The Data Encryption Standard (DES) is described by the reference "Data Encryption Standard", 1977 January 15, Federal Information Processing Standards Publication, number 46 (Washington: U.S. Department of Commerce, National Bureau of Standards). This is the American National Standard Data Encryption Algorithm X3.92-1981.

This algorithm was always intended to be implemented in hardware because it is so complicated a software implementation would be too slow for any practical use. Nevertheless software implementations exist.

DES can be set up as a random number generator by feeding the output back into the input the same as with a liner congruential generator. The DES algorithm returns a 64 bit quadword. For the tests below the low 32 bits was taken as one random unsigned longword and the high 32 bits was taken as another random unsigned longword. Thus we got two random numbers for each iteration. Still it was incredibly slow.

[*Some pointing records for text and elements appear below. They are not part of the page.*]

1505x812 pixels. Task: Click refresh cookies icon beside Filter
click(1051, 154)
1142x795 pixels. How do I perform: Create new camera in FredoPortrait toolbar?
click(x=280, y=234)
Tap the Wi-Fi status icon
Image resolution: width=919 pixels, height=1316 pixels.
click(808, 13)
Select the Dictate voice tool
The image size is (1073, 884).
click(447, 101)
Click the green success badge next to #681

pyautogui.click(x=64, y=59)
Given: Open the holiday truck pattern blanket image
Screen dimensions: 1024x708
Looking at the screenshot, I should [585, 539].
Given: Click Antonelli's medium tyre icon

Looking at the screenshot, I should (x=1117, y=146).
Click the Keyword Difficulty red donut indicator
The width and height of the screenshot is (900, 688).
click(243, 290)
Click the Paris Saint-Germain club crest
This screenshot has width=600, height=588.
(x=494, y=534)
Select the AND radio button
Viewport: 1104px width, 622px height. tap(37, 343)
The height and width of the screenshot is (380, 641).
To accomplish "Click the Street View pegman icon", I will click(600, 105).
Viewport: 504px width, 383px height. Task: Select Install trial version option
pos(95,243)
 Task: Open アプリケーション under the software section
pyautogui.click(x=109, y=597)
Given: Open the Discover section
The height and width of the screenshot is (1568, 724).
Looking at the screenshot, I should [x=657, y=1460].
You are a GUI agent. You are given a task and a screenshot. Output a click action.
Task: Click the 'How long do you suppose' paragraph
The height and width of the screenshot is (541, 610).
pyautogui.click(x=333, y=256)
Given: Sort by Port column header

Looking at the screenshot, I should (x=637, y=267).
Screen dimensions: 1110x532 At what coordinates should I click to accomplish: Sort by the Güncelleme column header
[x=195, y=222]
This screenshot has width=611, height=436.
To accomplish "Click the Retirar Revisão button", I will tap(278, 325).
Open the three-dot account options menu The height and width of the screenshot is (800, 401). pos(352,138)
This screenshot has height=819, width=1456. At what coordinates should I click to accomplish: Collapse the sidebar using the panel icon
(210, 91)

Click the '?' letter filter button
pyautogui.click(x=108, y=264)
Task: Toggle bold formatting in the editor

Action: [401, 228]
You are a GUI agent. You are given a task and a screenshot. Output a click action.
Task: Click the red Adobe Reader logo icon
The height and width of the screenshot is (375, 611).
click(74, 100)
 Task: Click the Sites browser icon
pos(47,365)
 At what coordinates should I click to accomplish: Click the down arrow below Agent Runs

Here are the results of testing DES as a 32 bit random number generator:

1-D PASS  1,000,000 bpd, fails above
2-D PASS1100 bpd, fails above
3-D PASS90+bpd, highest tested due to slowness of DES
4-D PASS33+bpd, highest tested due to slowness of DES
5-D PASS16+bpd, highest tested due to slowness of DES
6-D PASS9+bpd, highest tested due to slowness of DES
7-D PASS7+bpd, highest tested due to slowness of DES
8-D PASS4 bpd, fails above


Note that DES is extremely slow. DES takes an hour to generate the same number of random variables a shuffled linear congruential generator can generate in about a minute an a half. And note a shuffled linear congruential generator does better than DES. Time and the immense amount of CPU time required prevented further investigation into the randomness of DES.